Auf Umwegen und mit grosser Verspätung erreichte mich vor einigen Wochen eine Todesanzeige. Mein ehemaliger Studienkollege, der Architekt Arnaud Z. war in seinem 47. Altersjahr das Opfer eines Verkehrsunfalls geworden. Mit seiner Frau Eva-Maria, einer Kunsthändlerin, war ich vor ihrer Heirat kurze Zeit sehr eng und intim befreundet gewesen. Dass sie dann den Arnaud Z. nahm und mich ohne Erklärung ziemlich brüsk sitzen liess, hat mich damals tief verletzt, denn ich hatte sie leidenschaftlich begehrt – vielleicht etwas zu leidenschaftlich. So hatte es sie wohl schockiert, dass ich sie in meiner Begier einmal in einem fremden Hausgang fast zu vergewaltigen versuchte.

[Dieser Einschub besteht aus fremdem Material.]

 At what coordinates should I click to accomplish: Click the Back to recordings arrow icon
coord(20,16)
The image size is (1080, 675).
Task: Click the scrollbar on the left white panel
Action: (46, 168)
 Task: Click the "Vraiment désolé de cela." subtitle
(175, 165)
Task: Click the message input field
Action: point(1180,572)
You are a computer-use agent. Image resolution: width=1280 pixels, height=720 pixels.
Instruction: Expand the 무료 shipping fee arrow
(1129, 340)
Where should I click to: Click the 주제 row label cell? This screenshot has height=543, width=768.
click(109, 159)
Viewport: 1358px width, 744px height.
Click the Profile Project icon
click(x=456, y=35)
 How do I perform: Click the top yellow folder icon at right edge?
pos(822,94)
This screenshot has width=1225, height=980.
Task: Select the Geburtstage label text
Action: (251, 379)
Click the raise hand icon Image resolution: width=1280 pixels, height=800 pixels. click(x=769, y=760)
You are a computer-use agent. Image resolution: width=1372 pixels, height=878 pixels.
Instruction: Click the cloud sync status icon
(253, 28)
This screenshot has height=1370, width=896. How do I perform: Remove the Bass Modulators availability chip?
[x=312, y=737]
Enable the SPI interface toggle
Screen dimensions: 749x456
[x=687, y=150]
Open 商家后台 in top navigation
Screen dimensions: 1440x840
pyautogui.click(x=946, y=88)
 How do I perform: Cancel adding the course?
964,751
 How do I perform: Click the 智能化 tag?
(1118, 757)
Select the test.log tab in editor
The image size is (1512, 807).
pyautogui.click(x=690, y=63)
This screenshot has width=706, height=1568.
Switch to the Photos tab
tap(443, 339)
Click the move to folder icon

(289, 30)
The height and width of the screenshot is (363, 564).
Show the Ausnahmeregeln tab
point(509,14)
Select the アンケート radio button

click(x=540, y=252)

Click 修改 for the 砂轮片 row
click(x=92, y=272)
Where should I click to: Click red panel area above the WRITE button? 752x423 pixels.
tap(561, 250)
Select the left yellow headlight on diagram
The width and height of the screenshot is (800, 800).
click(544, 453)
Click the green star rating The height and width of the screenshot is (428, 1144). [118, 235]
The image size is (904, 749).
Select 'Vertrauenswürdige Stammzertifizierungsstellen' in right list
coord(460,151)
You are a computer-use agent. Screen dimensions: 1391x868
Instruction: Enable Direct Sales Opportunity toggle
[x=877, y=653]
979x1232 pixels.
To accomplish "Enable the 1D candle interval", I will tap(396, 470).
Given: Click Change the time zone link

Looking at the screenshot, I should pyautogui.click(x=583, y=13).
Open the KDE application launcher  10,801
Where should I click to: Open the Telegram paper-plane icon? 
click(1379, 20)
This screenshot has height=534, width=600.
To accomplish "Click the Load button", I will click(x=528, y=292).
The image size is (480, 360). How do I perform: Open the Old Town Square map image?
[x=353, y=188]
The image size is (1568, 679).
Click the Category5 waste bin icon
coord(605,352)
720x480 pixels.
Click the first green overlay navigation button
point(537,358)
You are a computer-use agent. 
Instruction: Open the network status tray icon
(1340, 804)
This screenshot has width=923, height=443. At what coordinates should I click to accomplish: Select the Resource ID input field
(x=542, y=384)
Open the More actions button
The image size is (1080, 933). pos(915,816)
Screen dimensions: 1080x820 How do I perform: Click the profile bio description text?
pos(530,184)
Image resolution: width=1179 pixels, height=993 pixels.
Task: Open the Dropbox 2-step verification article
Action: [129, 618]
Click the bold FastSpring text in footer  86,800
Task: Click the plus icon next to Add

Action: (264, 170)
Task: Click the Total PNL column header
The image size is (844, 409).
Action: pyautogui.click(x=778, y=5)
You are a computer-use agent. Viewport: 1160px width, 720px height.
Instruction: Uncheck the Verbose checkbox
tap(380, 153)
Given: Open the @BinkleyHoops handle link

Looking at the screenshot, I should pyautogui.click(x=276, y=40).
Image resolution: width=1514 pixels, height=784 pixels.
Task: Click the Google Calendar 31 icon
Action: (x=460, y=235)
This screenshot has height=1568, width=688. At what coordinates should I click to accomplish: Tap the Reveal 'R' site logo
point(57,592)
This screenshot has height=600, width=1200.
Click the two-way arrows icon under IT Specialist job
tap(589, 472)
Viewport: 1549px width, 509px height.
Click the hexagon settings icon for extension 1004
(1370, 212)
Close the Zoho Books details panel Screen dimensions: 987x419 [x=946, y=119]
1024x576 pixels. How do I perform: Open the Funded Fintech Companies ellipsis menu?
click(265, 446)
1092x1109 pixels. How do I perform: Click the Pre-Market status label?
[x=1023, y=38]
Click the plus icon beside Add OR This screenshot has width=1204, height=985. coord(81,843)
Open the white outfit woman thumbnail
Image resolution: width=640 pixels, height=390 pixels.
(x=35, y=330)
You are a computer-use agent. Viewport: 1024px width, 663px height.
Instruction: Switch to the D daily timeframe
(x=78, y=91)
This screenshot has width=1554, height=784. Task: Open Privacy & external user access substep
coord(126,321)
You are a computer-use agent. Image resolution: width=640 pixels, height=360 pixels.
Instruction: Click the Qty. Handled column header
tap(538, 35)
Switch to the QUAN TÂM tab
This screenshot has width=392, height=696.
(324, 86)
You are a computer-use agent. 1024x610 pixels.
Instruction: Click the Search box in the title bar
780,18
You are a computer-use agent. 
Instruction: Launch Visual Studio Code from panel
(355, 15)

An die Hochzeit wurde ich jedenfalls nicht eingeladen und ich verlor die Familie aus den Augen, bis wir uns vor etwa einem halben Jahr bei einer Weihnachts-Vernissage zufällig begegneten und nach kurzer, doch freundlicher Unterhaltung die Adressen austauschten. Zu einer Verabredung kam es dann doch nicht, weil ich geschäftlich ins Ausland verreiste. Und nun hielt ich also das schwarz umrandete Papier in der Hand. Ich zögerte keinen Moment, die Bekundung des Beileids nachzuholen – und bei der Gelegenheit gedachte ich auch von der Frau zu erfahren, warum ich damals bei ihr keine Chancen hatte.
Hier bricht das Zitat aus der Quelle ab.